Ricevo da un po’ di tempo e-mail di persone che mi chiedono “Cosa si può fare per cambiare la realtà del lavoro in Italia?” In una parola: come si esce dal precariato degli 800-1000 euro? Sappiamo tutti di cosa stiamo parlando, è una cosa che tocca tutti noi. Si è stimato che ormai ogni italiano ha un parente, un amico od un conoscente precario.
Sappiamo anche che per l’IT, data la forma di sub sub sub appalto accettata dagli utenti e legalizzata dallo Stato, questo modo di lavorare è ormai la regola. Fatto 100 il prezzo che paga il cliente, il lavoro è sub appaltato ad un’altra ditta per 50 che la sub appalta a 20 che prende una persona per 2 e gli fa fare il lavoro. La responsabilità del lavoro e della sicurezza ricade poi sull’ultima ditta, che in molti casi esiste ed è stata creata solo per quel particolare lavoro.
Non parliamo poi delle cooperative, in cui gli impiegati sono essi stessi “soci” ed accettano invece di un contratto collettivo di lavoro, un canovaccio detto “Regolamento della cooperativa”, in cui tra le varie clausole vi è il licenziamento immediato in caso di mancanza di lavoro ed il pagamento solo per le ore realmente lavorate: il massimo del brutto capitalismo dove il rischio d’impresa è totalmente sulle spalle del dipendente.

- Istruzioni -
1: Nel testo sul precariato, su chi ricade la responsabilità del lavoro e della sicurezza nella catena dei subappalti?
2: Come si traduce in inglese la frase del testo sul precariato "Sappiamo tutti di cosa stiamo parlando, è una cosa che tocca tutti noi."?
3: Ricopia dal testo sul precariato il passo che va da "Ricevo da un" fino a "un conoscente precario." compreso.
L'elenco che viene dopo non ha alcun ruolo in questo lavoro.

Dati di posizione degli elementi sullo schermo
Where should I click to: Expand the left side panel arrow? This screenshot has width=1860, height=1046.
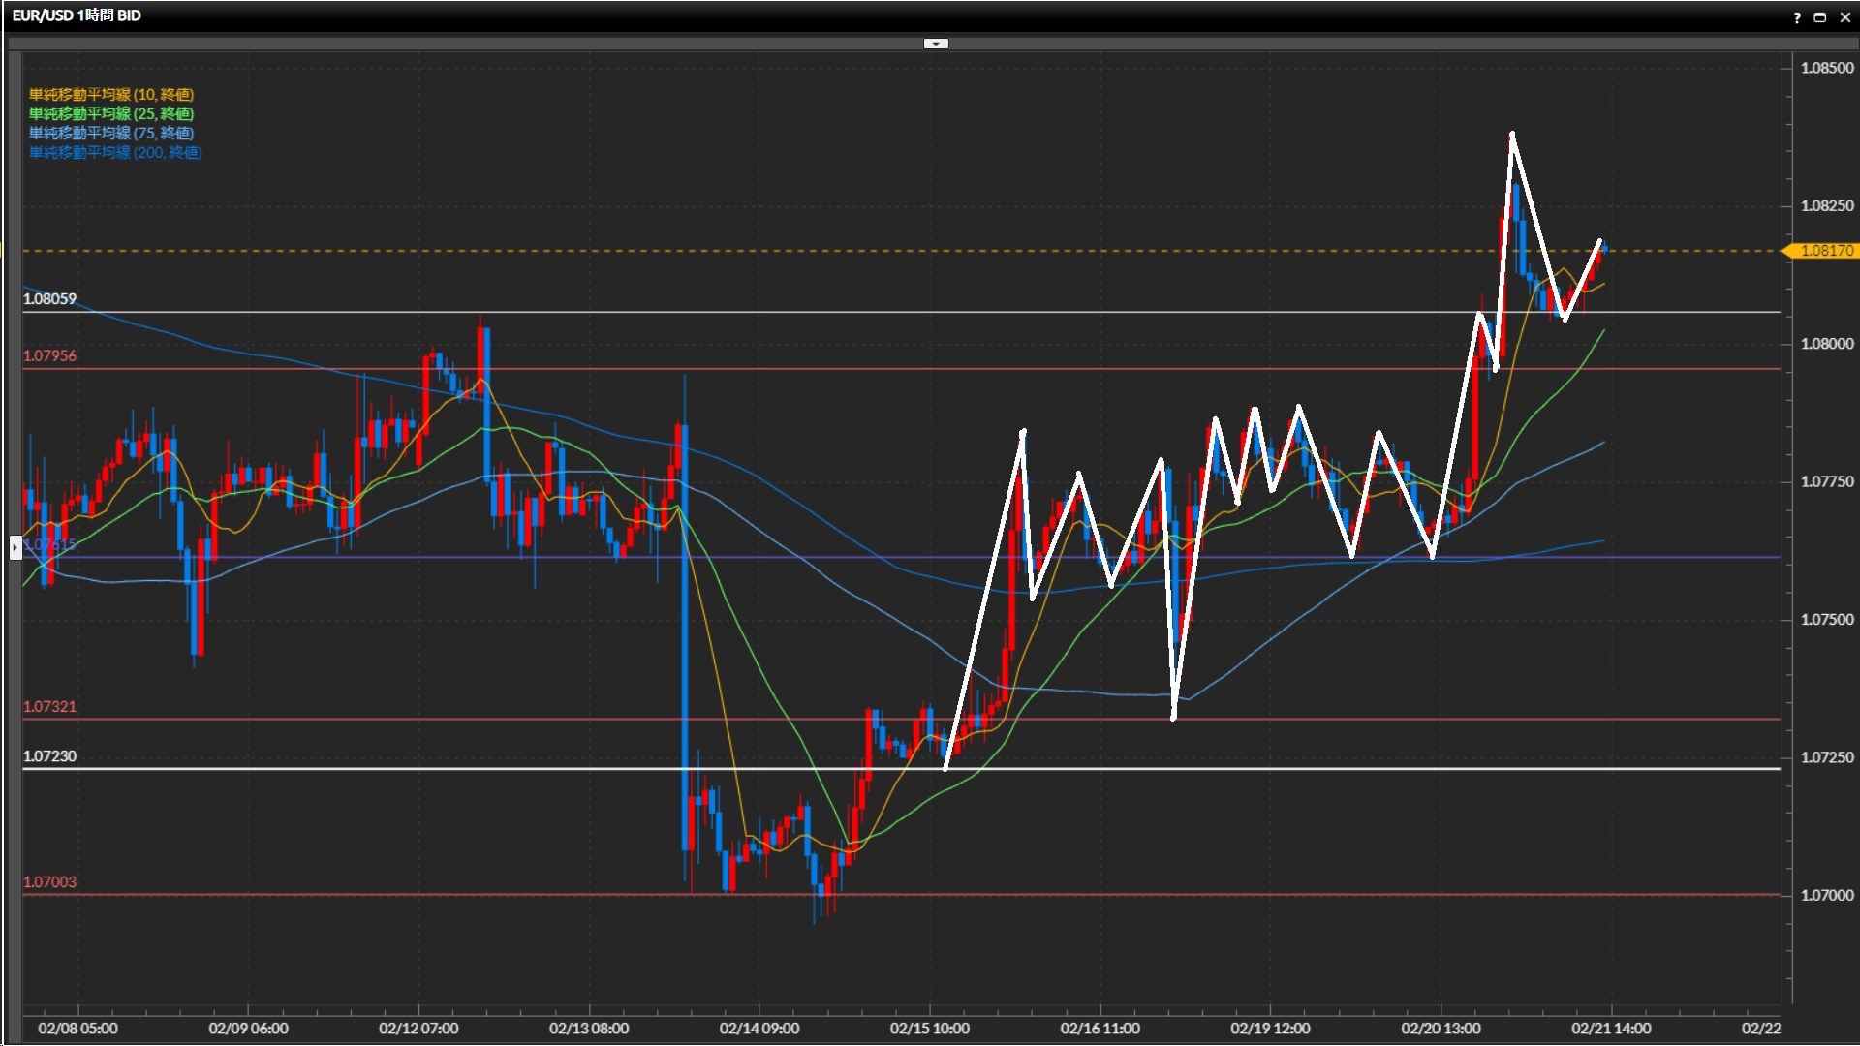tap(16, 548)
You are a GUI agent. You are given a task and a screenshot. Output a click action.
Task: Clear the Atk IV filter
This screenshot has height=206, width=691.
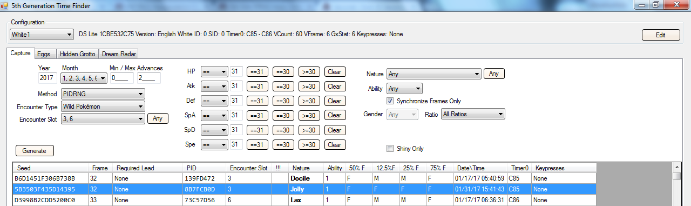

- Risposte -
1: Sull'ultima ditta, che in molti casi esiste ed è stata creata solo per quel particolare lavoro.

2: We all know what we are talking about; it is something that affects all of us.

3:
Ricevo da un po’ di tempo e-mail di persone che mi chiedono “Cosa si può fare per cambiare la realtà del lavoro in Italia?” In una parola: come si esce dal precariato degli 800-1000 euro? Sappiamo tutti di cosa stiamo parlando, è una cosa che tocca tutti noi. Si è stimato che ormai ogni italiano ha un parente, un amico od un conoscente precario.